Figure 6: Execution flow of sideloaded malicious downloader
Looking at the compile timestamps of all the KerrDown samples in our datasets we were able to discern a couple of observations:
- OceanLotus has been using the new downloader in their campaigns since at least March 2018 and continues to actively use it in their campaigns. Figure 7 shows the timeline of the KerrDown samples:
Figure 7: Downloader DLL compile time lines
- While it is already widely believed that the OceanLotus group may originate from Vietnam, we wanted to find possible working hour patterns from the samples in our datasets. We plotted the compile times based on GMT +7 and found a clear pattern of the possible working hours of the group. The OceanLotus group has a typical 9 AM to 6 PM working pattern with most samples compiled during this period of the day. Figure 8 shows the malware compilation timestamps in GMT +7 for each unique sample found in our dataset.
Figure 8: Malware compilation times in GMT +7
- We also observed all the samples were compiled during the weekdays - between Monday to Friday. Therefore, it is clear that the OceanLotus group works during weekdays and takes a break during the weekends. Figure 9 shows the samples compiled during the week.

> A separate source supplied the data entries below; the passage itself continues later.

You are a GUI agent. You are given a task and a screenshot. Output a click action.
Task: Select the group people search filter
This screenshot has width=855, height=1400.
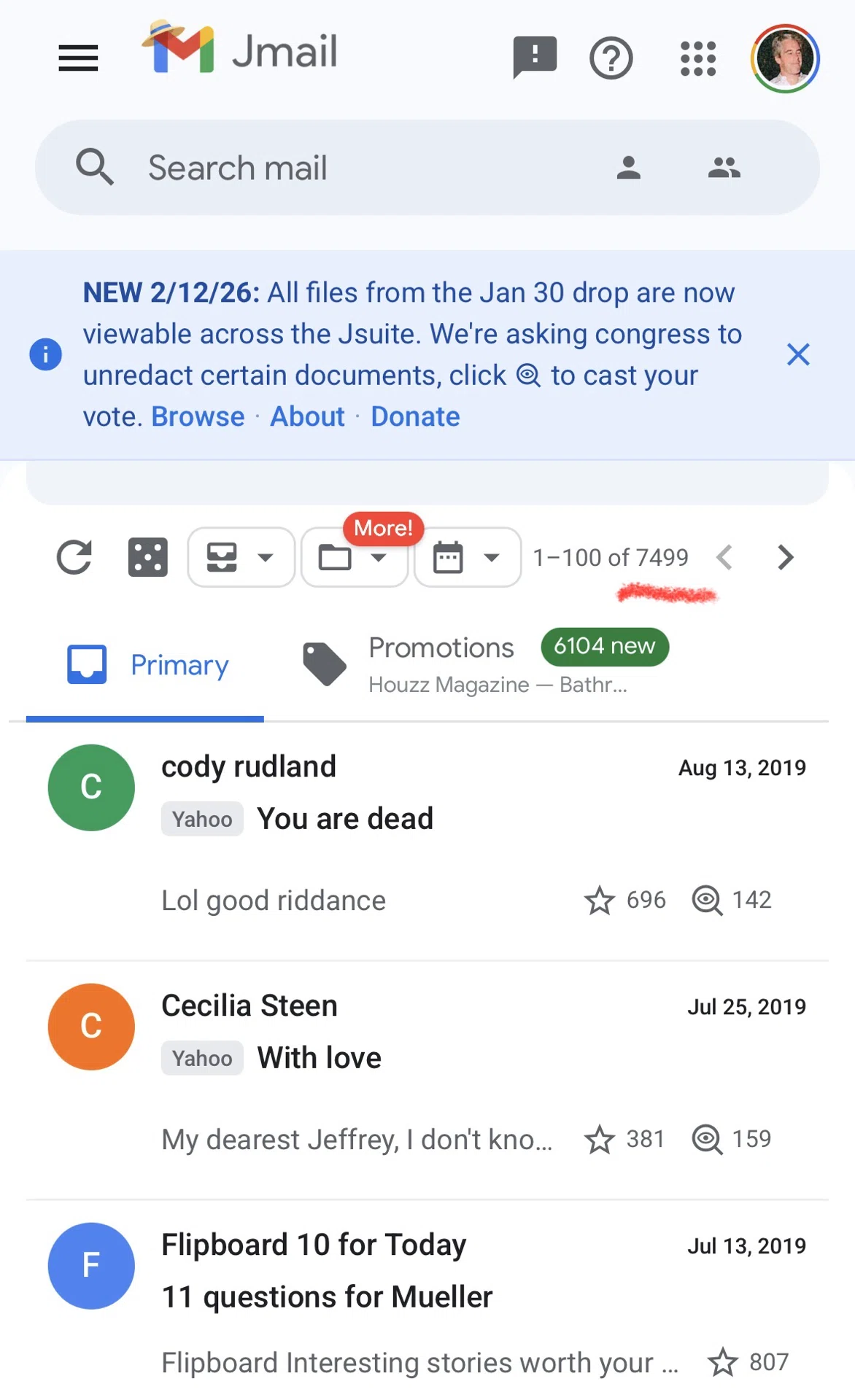724,168
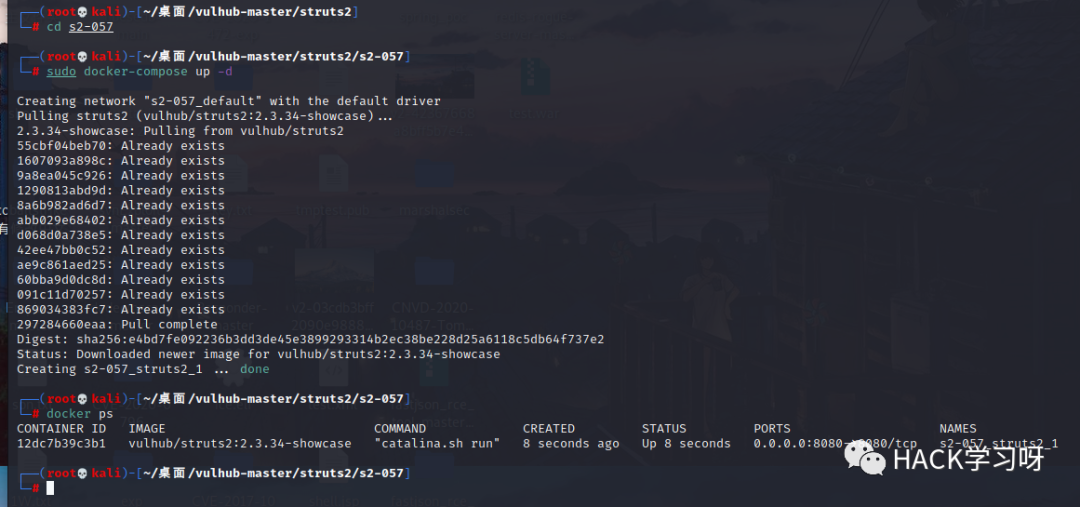Click the red '#' symbol before 'docker ps'
Image resolution: width=1080 pixels, height=507 pixels.
[35, 414]

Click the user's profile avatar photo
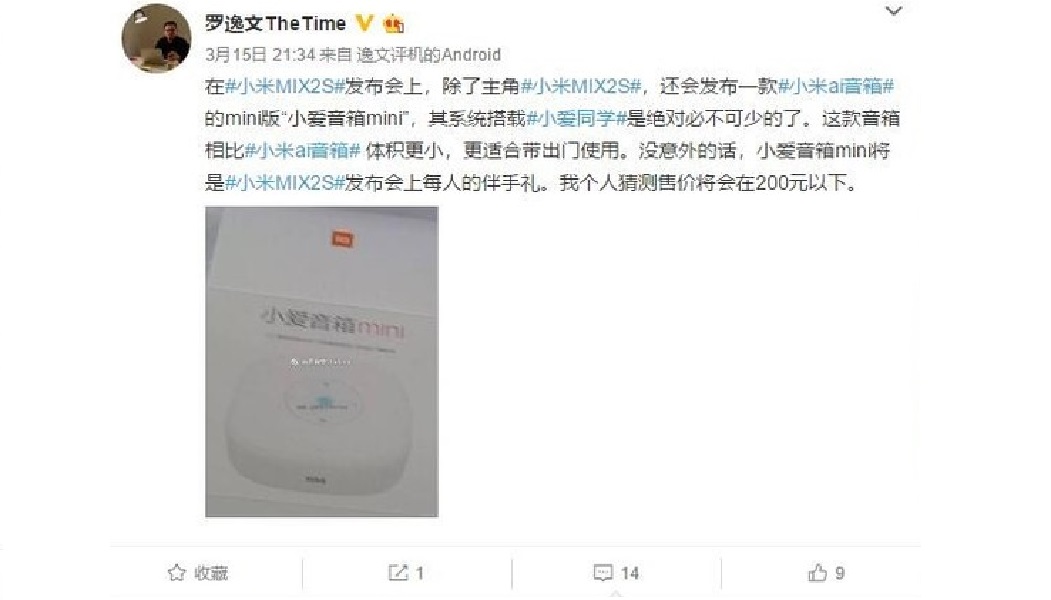156,38
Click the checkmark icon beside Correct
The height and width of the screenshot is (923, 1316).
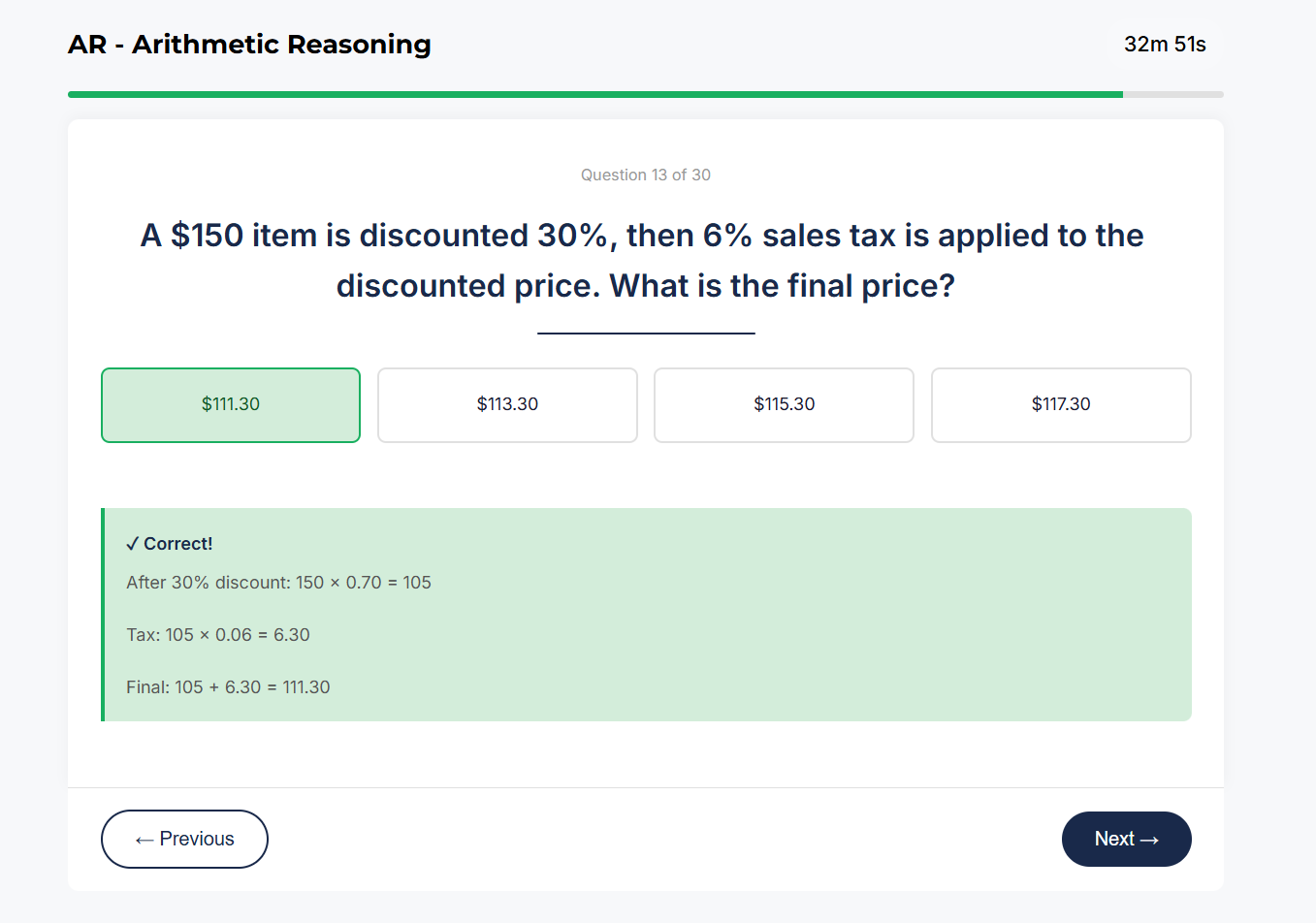pyautogui.click(x=134, y=543)
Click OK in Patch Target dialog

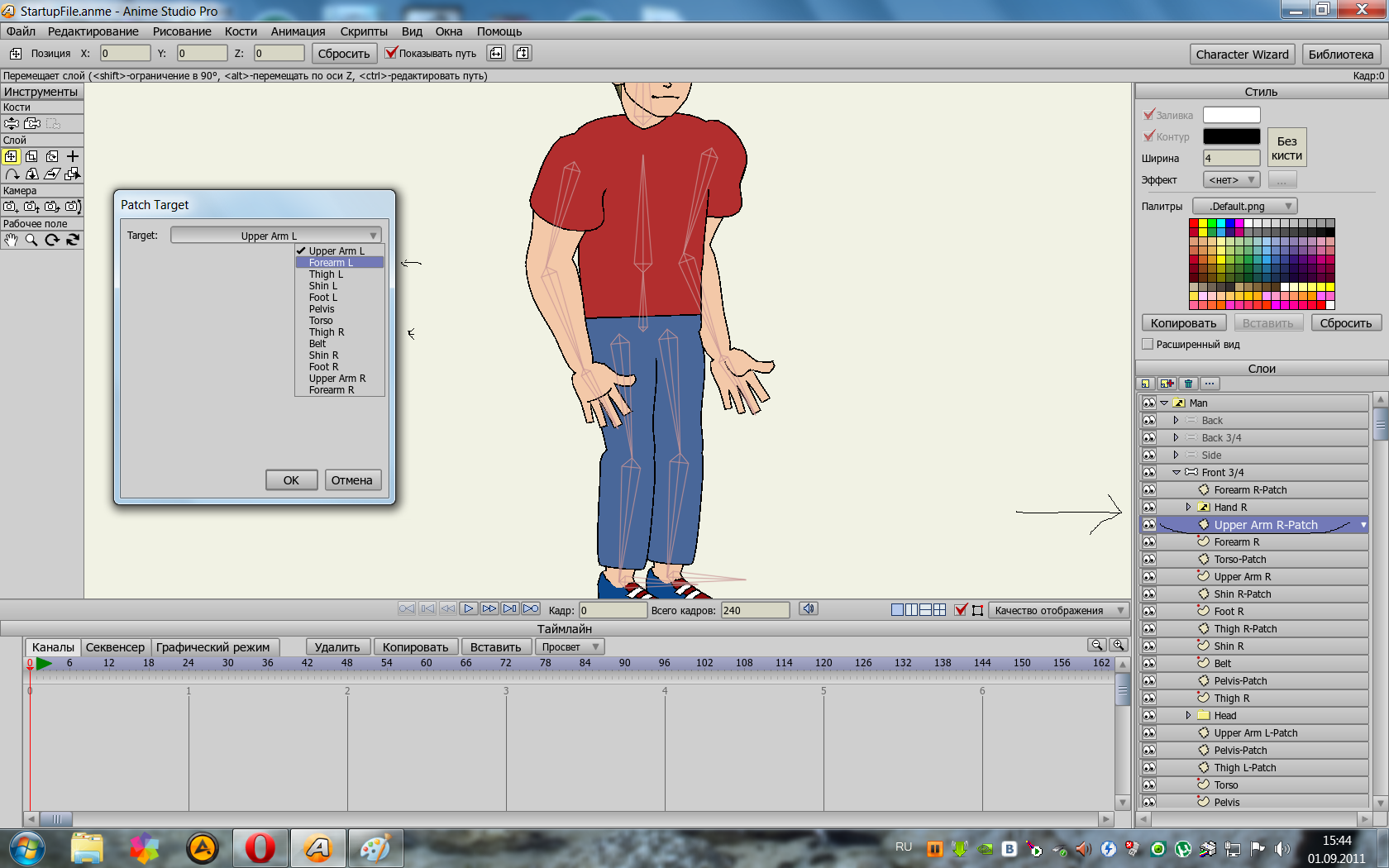point(291,480)
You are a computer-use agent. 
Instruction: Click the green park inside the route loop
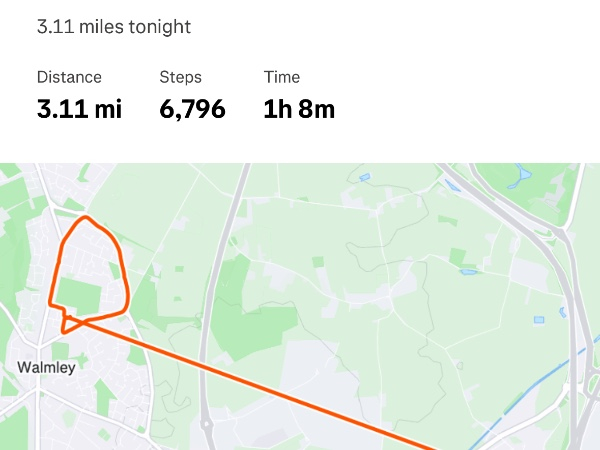80,294
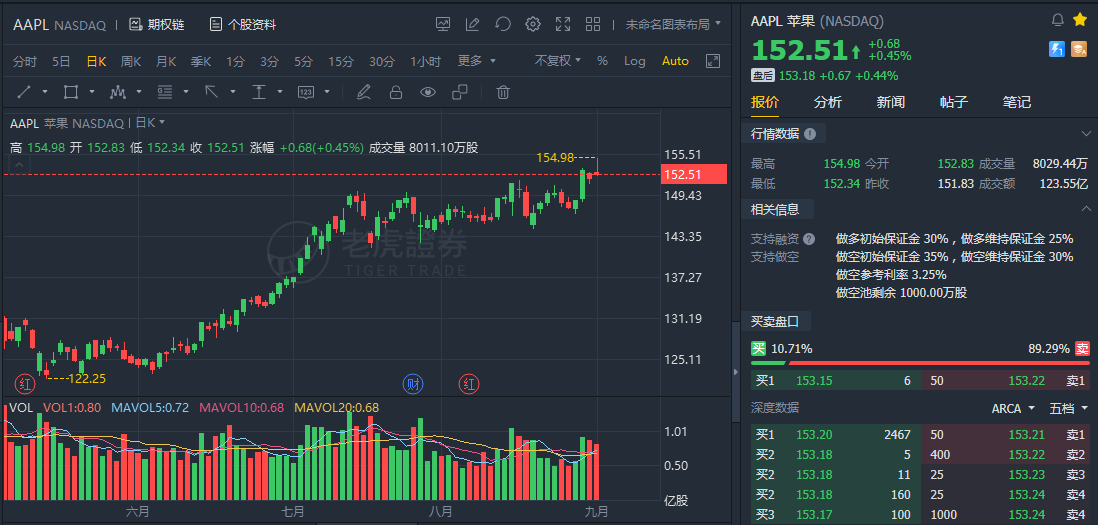Enter fullscreen chart mode
Screen dimensions: 1098x525
pyautogui.click(x=563, y=24)
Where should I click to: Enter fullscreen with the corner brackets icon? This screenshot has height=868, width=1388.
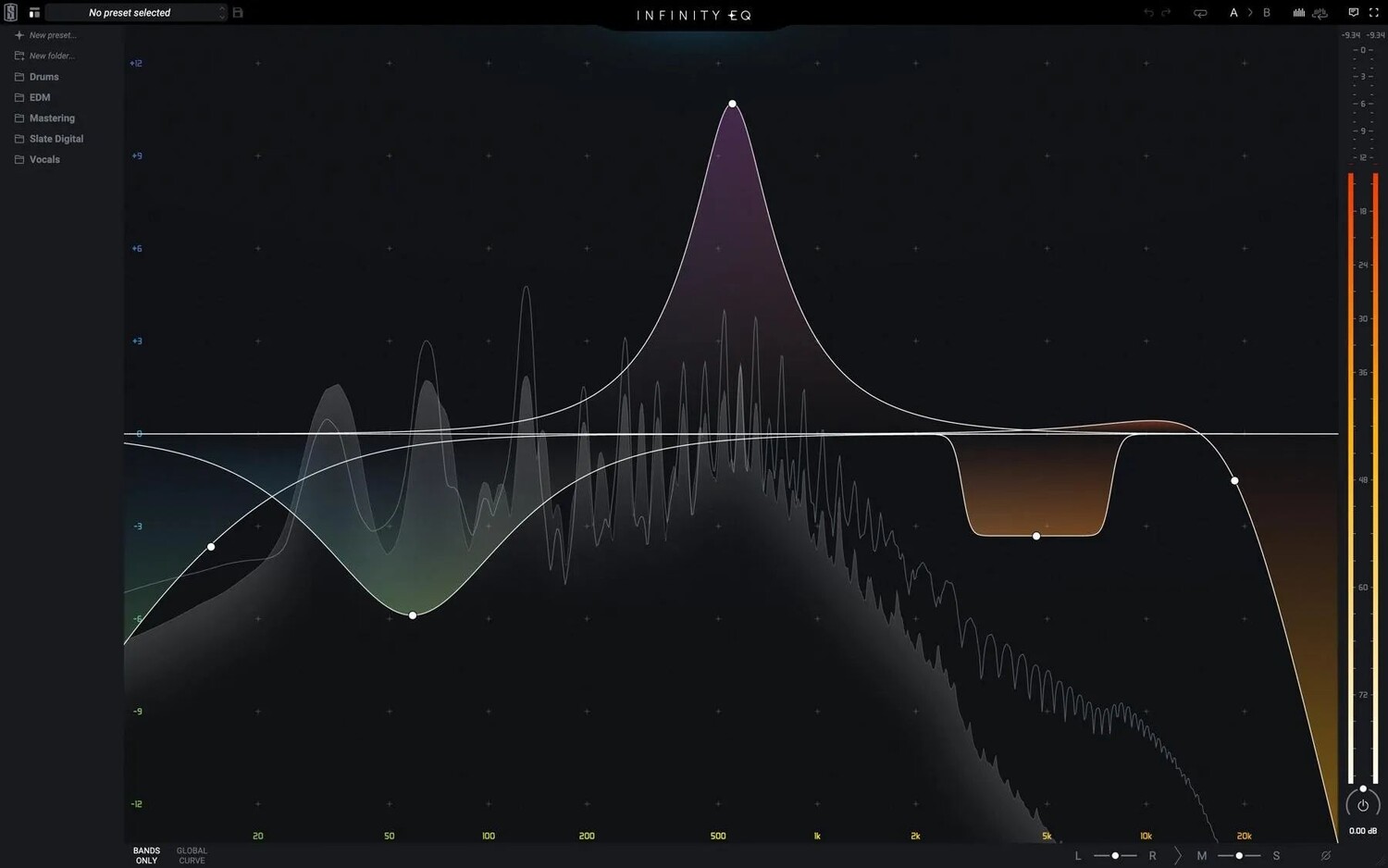pos(1373,13)
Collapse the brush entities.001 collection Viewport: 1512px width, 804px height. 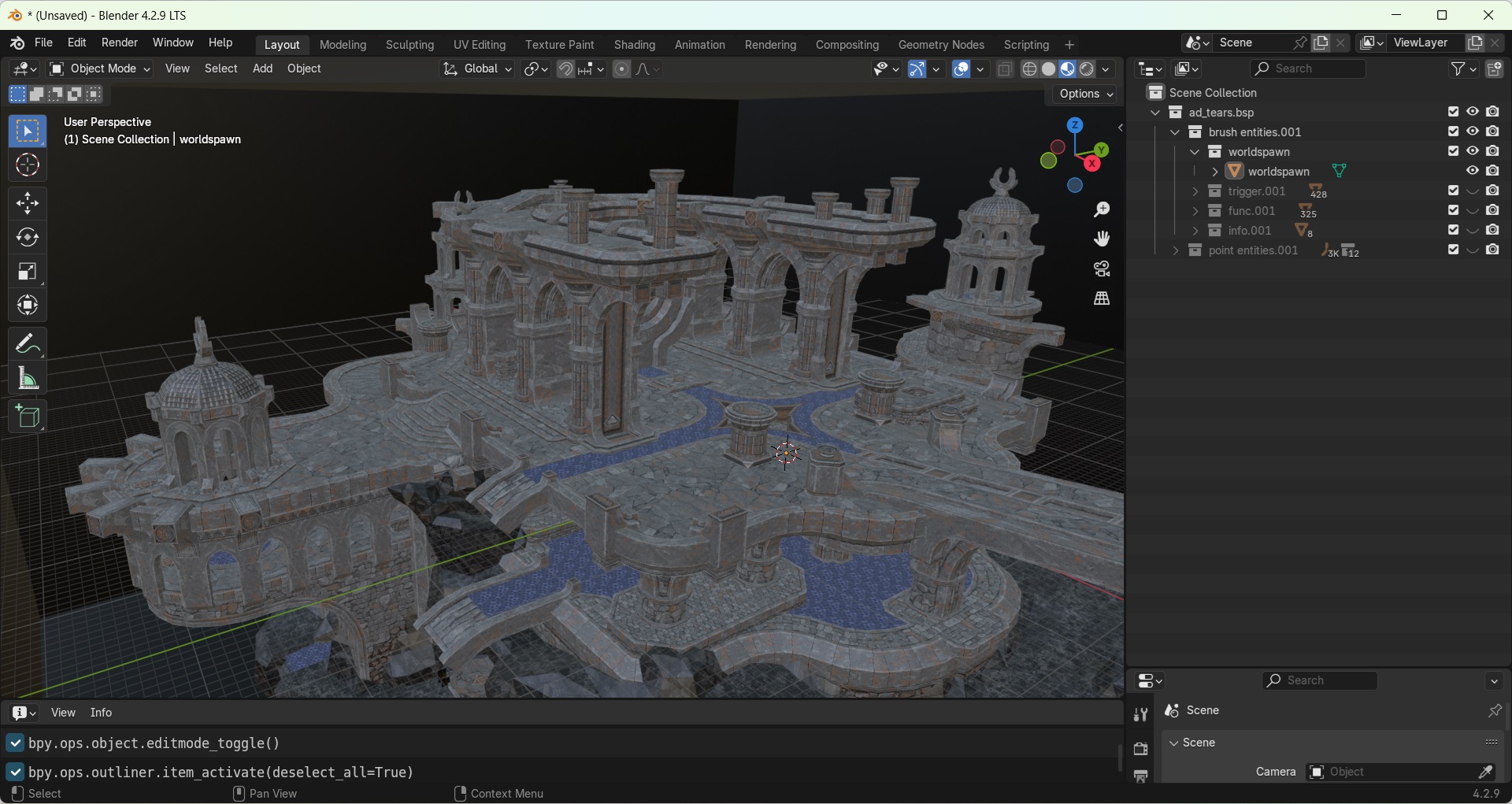[x=1176, y=132]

Figure 9: Malware compilation during weekdays
OceanLotus has been an active threat actor group for a number of years and remains one of the most sophisticated threat actors in the APAC region. As we have seen with the new KerrDown downloader being used in their recent campaigns, the group continues to build and employ new tools and techniques in their overall operations and playbooks. It is therefore imperative to understand and keep a track of the group’s ongoing operations and capability to better defend against such threats. Given the high number of samples observed, we were also able to discern possible working hour patterns which shows us that the group likely has formal working hours and operating out of a region which is like Vietnam or nearby countries. While most of the targeting observed is towards Vietnamese speaking victims, given the known broader geographic and industry wide target base of OceanLotus, the group may use similar tools and playbooks against other targets.
Palo Alto Networks customers are already protected via:
- All samples in this report have a malicious verdict in WildFire
- Domains have been classified as malicious
- AutoFocus tags are available for additional context: OceanLotus and KerrDown.
Cobalt Strike Beacon contains the hard-coded configuration data in its body. JPCERT published an article about the structure of the configuration. The sample we obtained has the following configuration (Figure 10) and connects to the C2 server, https:// b.cortanazone[.]com.
Figure 10: Cobalt Strike Beacon configuration
Figure 11 shows some of the contents of the individual RAR files. All the .exe files are copies of Windows Word and the associated ‘wwlib.dll’ file is the malicious downloader DLL KerrDown, which is sideloaded when the .exe file gets executed.
Figure 11: RAR archives with malicious DLL for sideloading